Here's what I don't understand. The firewall seems to be passing everything through:

sudo iptables -L
Chain INPUT (policy ACCEPT)
target prot opt source destination

Chain FORWARD (policy ACCEPT)
target prot opt source destination

Chain OUTPUT (policy ACCEPT)
target prot opt source destination

but nmap shows that some ports are closed and/or filtered. When I run it while the server application is running, I get:

sudo nmap -sU -sT -p "T:1099,T:7288,U:5353,T:1527,U:2190,T:8081" localhost

Starting Nmap 4.03 ( http://www.insecure.org/nmap/ ) at 2006-08-08 10:37 PDT
Interesting ports on localhost (127.0.0.1):
PORT STATE SERVICE
1099/tcp open unknown
1527/tcp open tlisrv
2190/udp open|filtered unknown
5353/udp open|filtered unknown
7288/tcp closed unknown
8081/tcp closed blackice-icecap

If I run it with the server application stopped, I get:

Starting Nmap 4.03 ( http://www.insecure.org/nmap/ ) at 2006-08-08 10:57 PDT
Interesting ports on aparicio (192.168.198.211):
PORT STATE SERVICE
1099/tcp closed unknown
1527/tcp closed tlisrv
2190/udp closed unknown
5353/udp closed unknown
7288/tcp closed unknown
8081/tcp closed blackice-icecap

Nmap finished: 1 IP address (1 host up) scanned in 0.188 seconds

What is happening? And what is blackice-icecap. Neither synaptic nor "man -k blackice" turns up anything. What about tlisrv?

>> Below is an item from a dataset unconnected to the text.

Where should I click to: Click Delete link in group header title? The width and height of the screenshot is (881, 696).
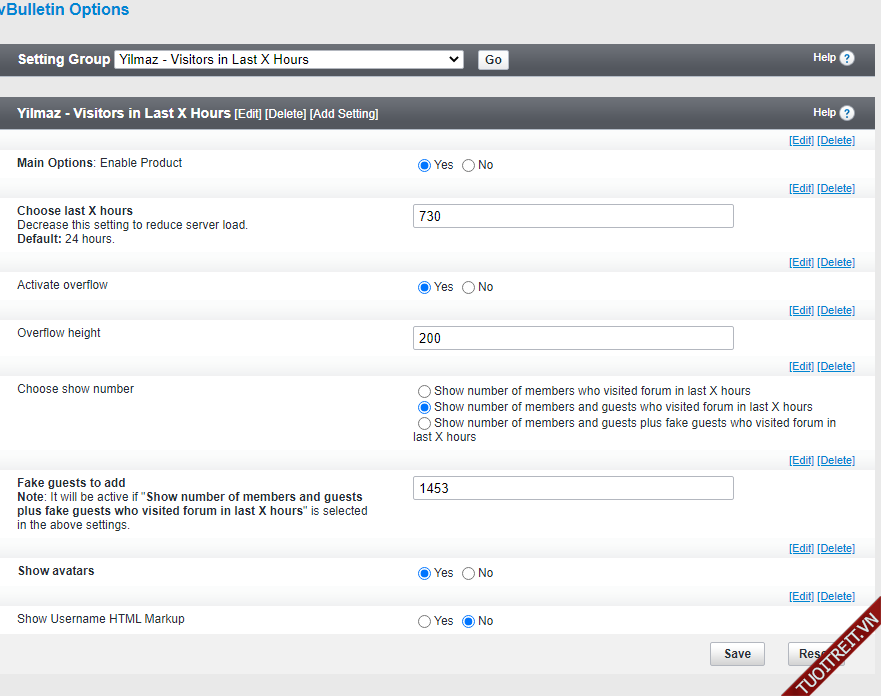point(286,114)
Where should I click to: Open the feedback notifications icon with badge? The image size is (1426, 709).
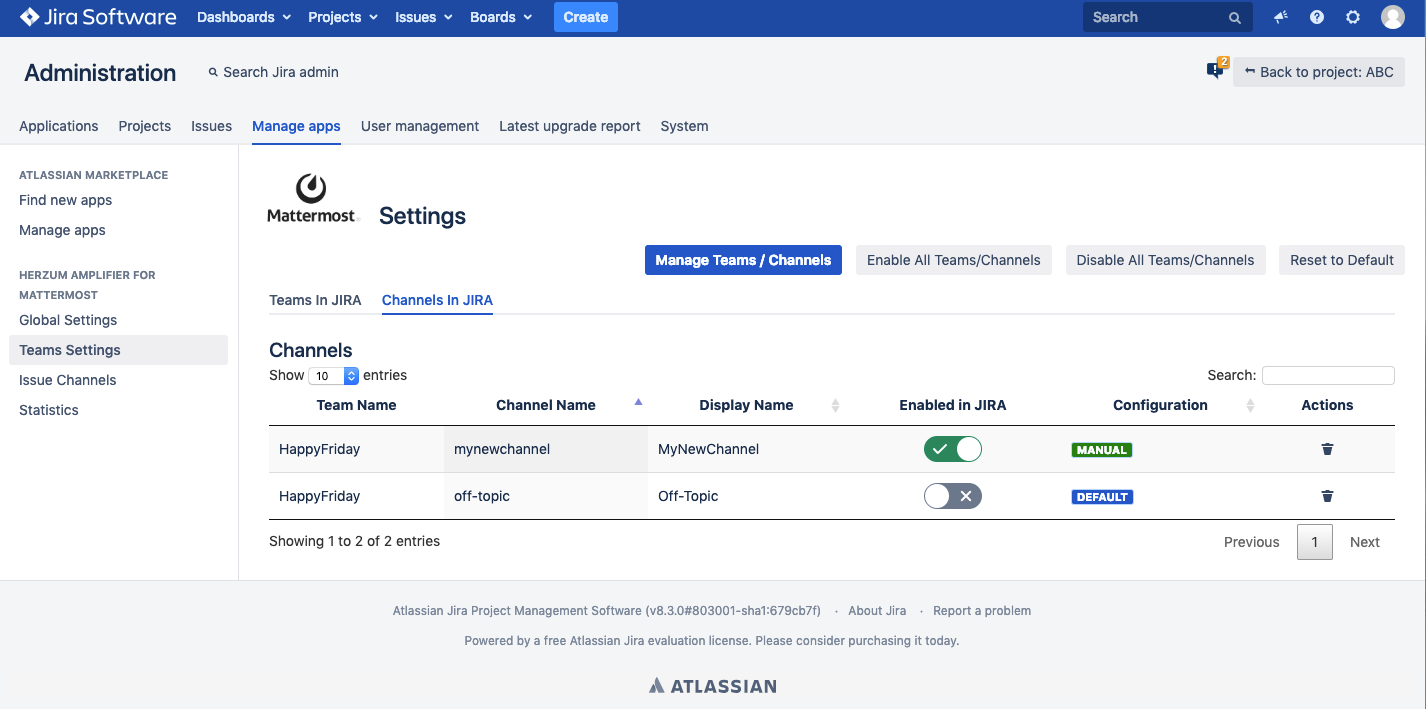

I'm running nmap on the machine being tested, and either "localhost" or the external IP address gives the same results.

Thanks for the help.

To see what is running that is using port 1527 you should issue this command: "netstat -pant" This will list all open connections and all ports that are opened and what program is actually using this connection or port.

Also when it list "blackice-icecap" as port 8081 it is only listing that because that is what is commonly used for port 8081. It's closed anyway so it doesn't really matter. No program is taking up 8081. Same goes for tlisrv. Use netstat to see what it really is.

The reason some ports show up as open|filtered is because they are UDP ports. If a UDP port is open, then a probe packet to that port will simiply be accepted and no reply will be sent (that is how UDP works). If the UDP port is closed, then a ICMP message is sent in reply, so the scanner actually gets back a reply. The difficulty is that if a systems firewall is configured to drop packets to that port, then no reply is sent back either. So the scanner has no way to distinguish between an open port or a filtered port, as they are simply judged by a lack of a response to the probe packet. See the nmap man page section on UDP scanning for more details.

Note that "scanning yourself" can give you weird results (especially with UDP scans) and can give you an incorrect picture of your firewall security. Ideally you would want to scan from a seperate system inside and outside of the LAN.

Also note that your firewall is effectively off (it is set to accept everything) so everything you are seeing is the scan interacting with the applications or network stack.